**EXERCISE DETAILS**
Recast the lines of the entries below as a Markdown table with the columns Row and Line, numbering each row and skipping blank lines. Leave the pictures out of the answer.

**STORED ROWS**
▬▬▬▬▬▬

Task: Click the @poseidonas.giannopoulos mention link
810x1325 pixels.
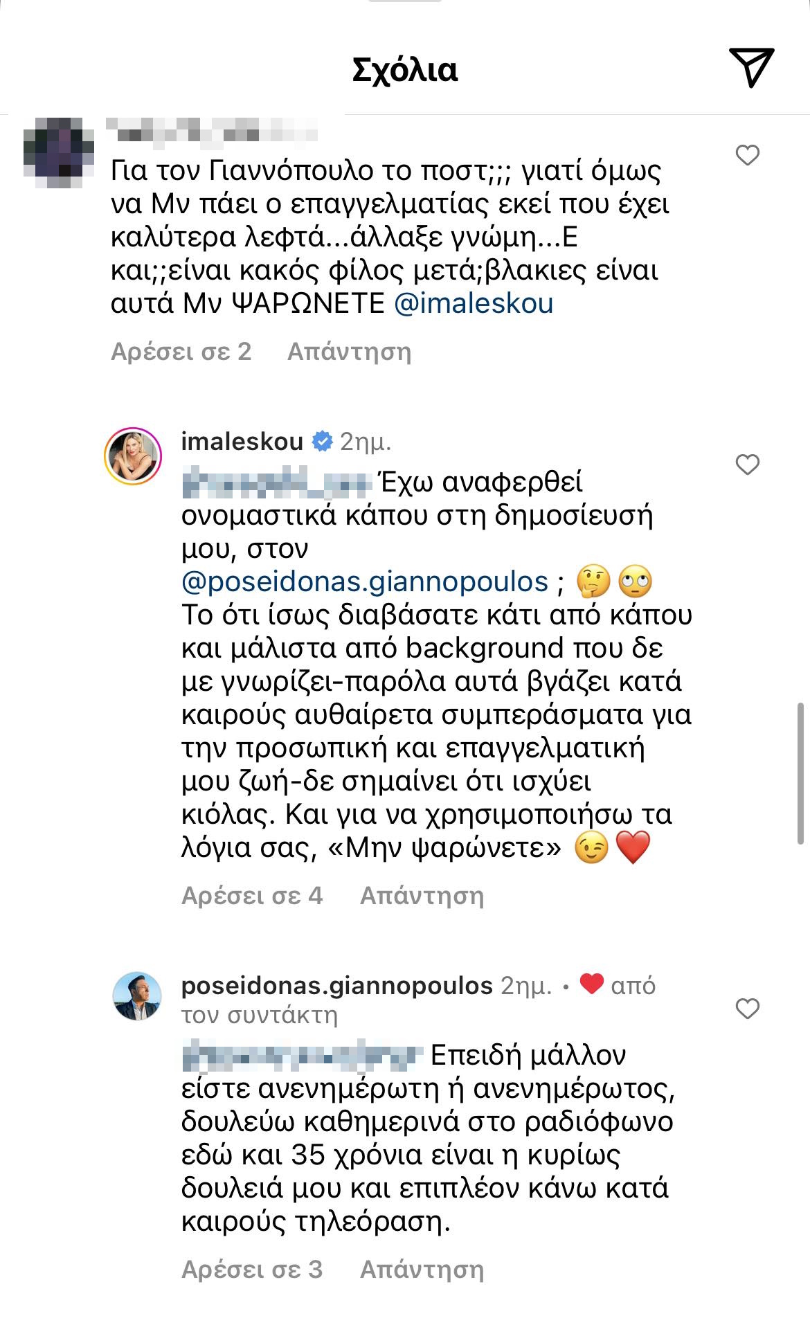Action: coord(365,582)
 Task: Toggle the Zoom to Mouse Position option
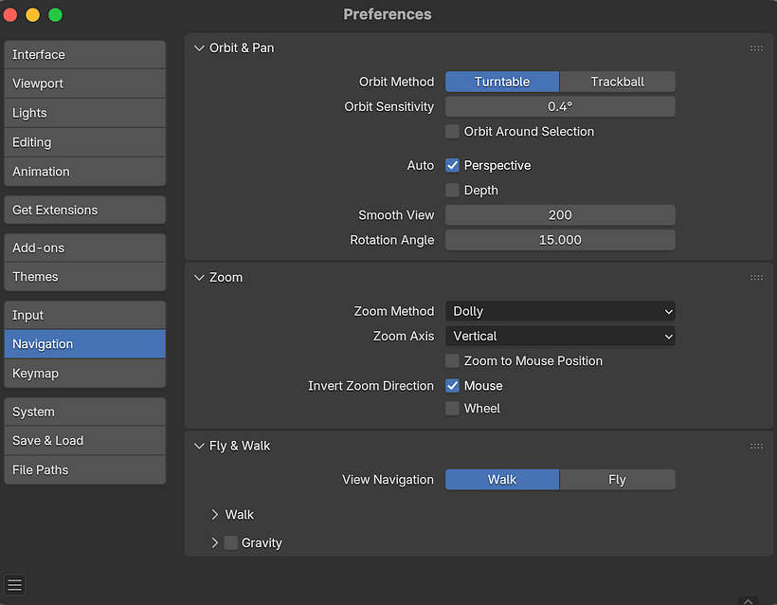tap(453, 361)
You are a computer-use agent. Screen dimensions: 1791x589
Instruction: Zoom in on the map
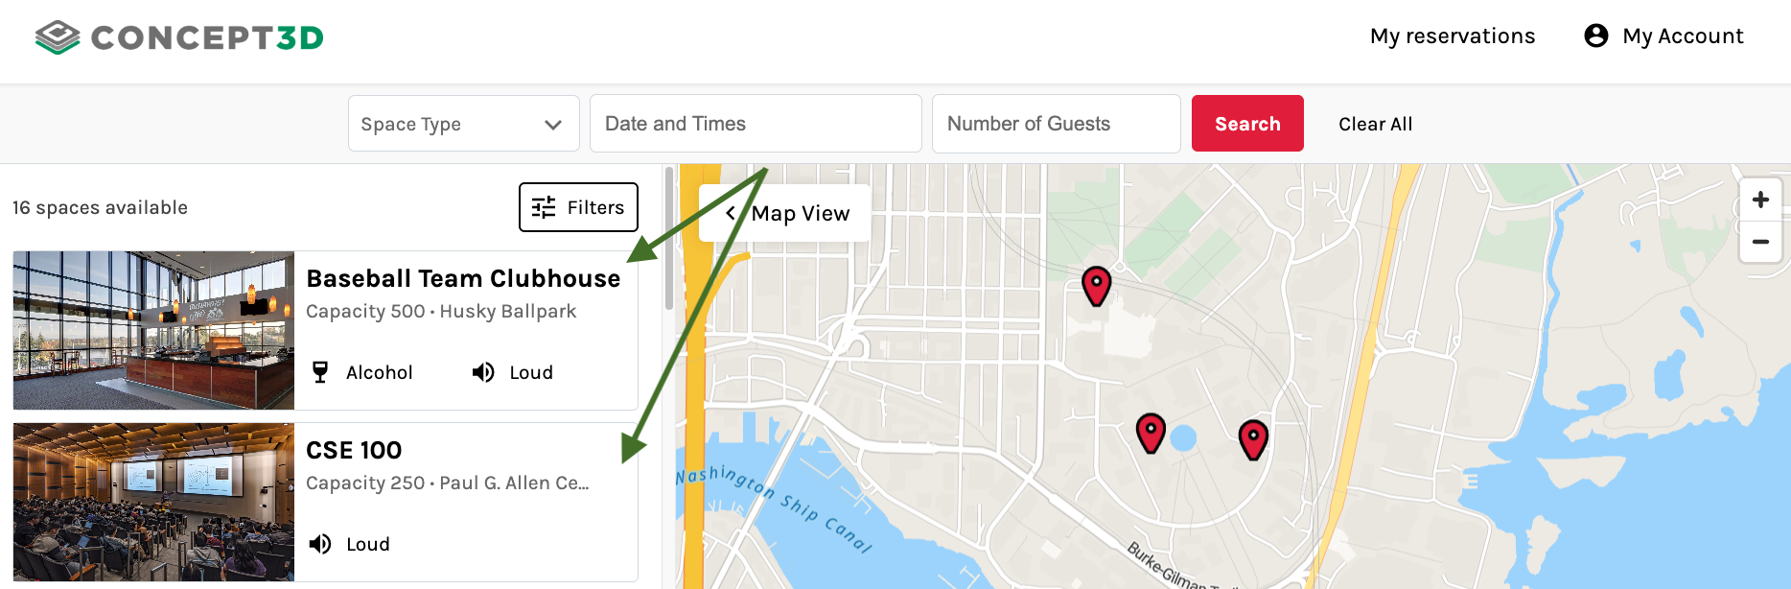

▬▬▬▬▬▬

**TASK RESULT**
| Row | Line |
|---|---|
| 1 | Task: Click the @poseidonas.giannopoulos mention link |
| 2 | 810x1325 pixels. |
| 3 | Action: coord(365,582) |
| 4 |  Task: Toggle the Zoom to Mouse Position option |
| 5 | tap(453, 361) |
| 6 | You are a computer-use agent. Screen dimensions: 1791x589 |
| 7 | Instruction: Zoom in on the map |